## SET OF TASKS
• 1. In the hunting post, at around what time did the writer find a spot above a small hollow?
• 2. Reproduce the hunting post word for word, from "Hadn't considered the" up to and including "in any case...".

>> start EXCERPT

Hadn't considered the weight issue, but I got the Mossberg 500 for cheap, and it works great for rabbits (not that I've killed one...) and deer (same). I like the H&R stuff, and wouldn't mind getting a 20 ga single slug gun down the road, both for weight and recoil. Took the 500 out today with the rifled barrel on some public land after sighting it in at the range.

This was my first deer hunt, and I don't have (or really want, right now) a treestand, so I sat at the base of trees and tried not to stink. I found a nice spot above a small hollow at around 8 am, and had two deer approach me from behind my tree. My heart thumping, I tried to turn to get a shot, but one of them spotted me, and then, all I could see was deer ass, bouncing through the woods, mocking me. Pretty exciting, in any case...

>> end EXCERPT
>> start DATA SEGMENT

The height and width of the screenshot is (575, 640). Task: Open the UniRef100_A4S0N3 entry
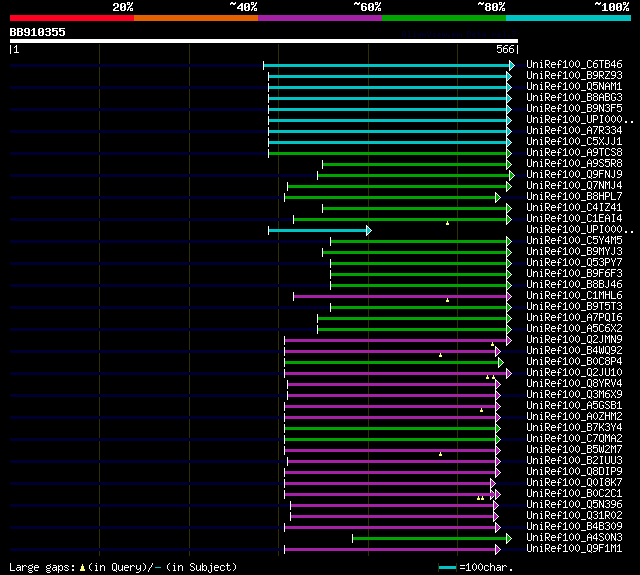click(574, 538)
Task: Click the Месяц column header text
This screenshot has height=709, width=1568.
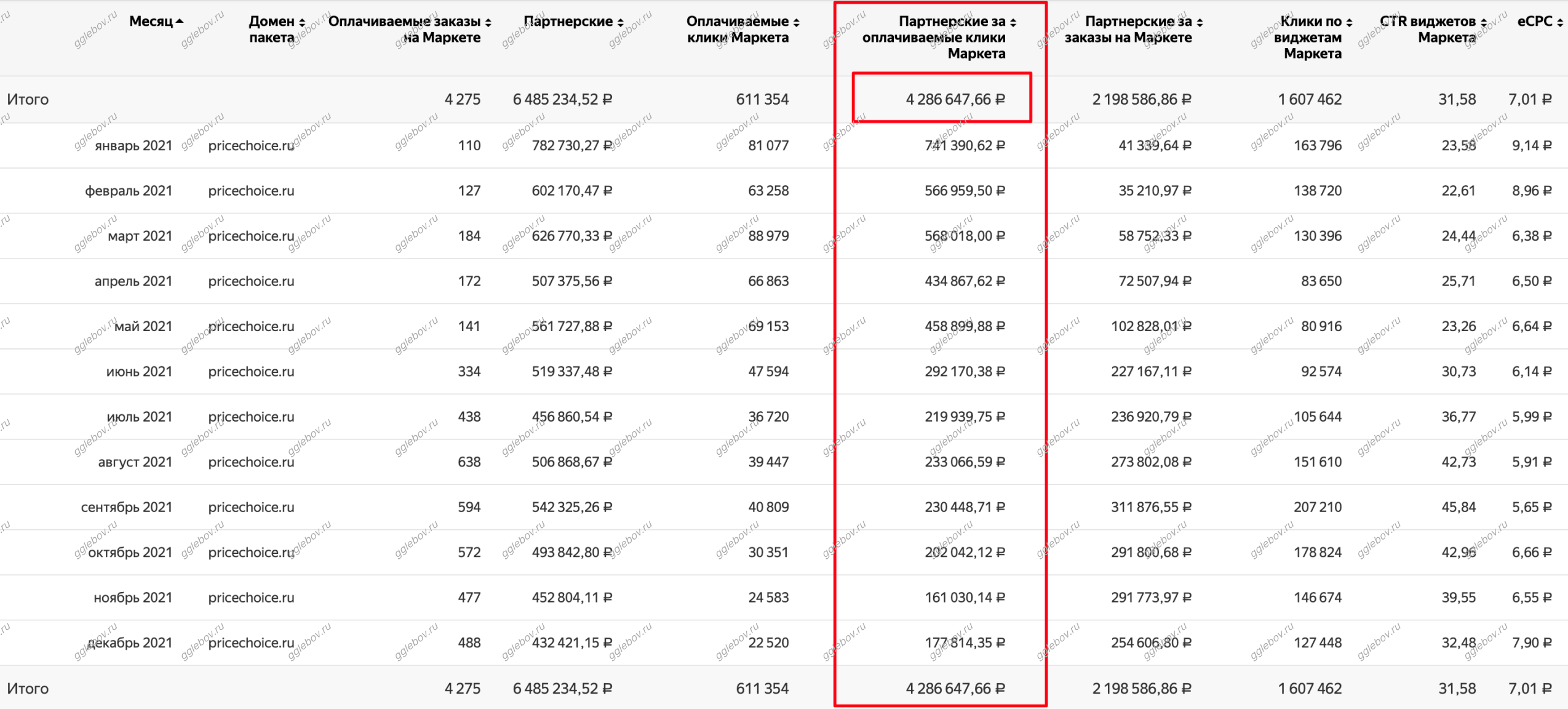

>> end DATA SEGMENT

## WORKED SOLUTIONS
• 1. Around 8 am.

• 2.
Hadn't considered the weight issue, but I got the Mossberg 500 for cheap, and it works great for rabbits (not that I've killed one...) and deer (same). I like the H&R stuff, and wouldn't mind getting a 20 ga single slug gun down the road, both for weight and recoil. Took the 500 out today with the rifled barrel on some public land after sighting it in at the range.

This was my first deer hunt, and I don't have (or really want, right now) a treestand, so I sat at the base of trees and tried not to stink. I found a nice spot above a small hollow at around 8 am, and had two deer approach me from behind my tree. My heart thumping, I tried to turn to get a shot, but one of them spotted me, and then, all I could see was deer ass, bouncing through the woods, mocking me. Pretty exciting, in any case...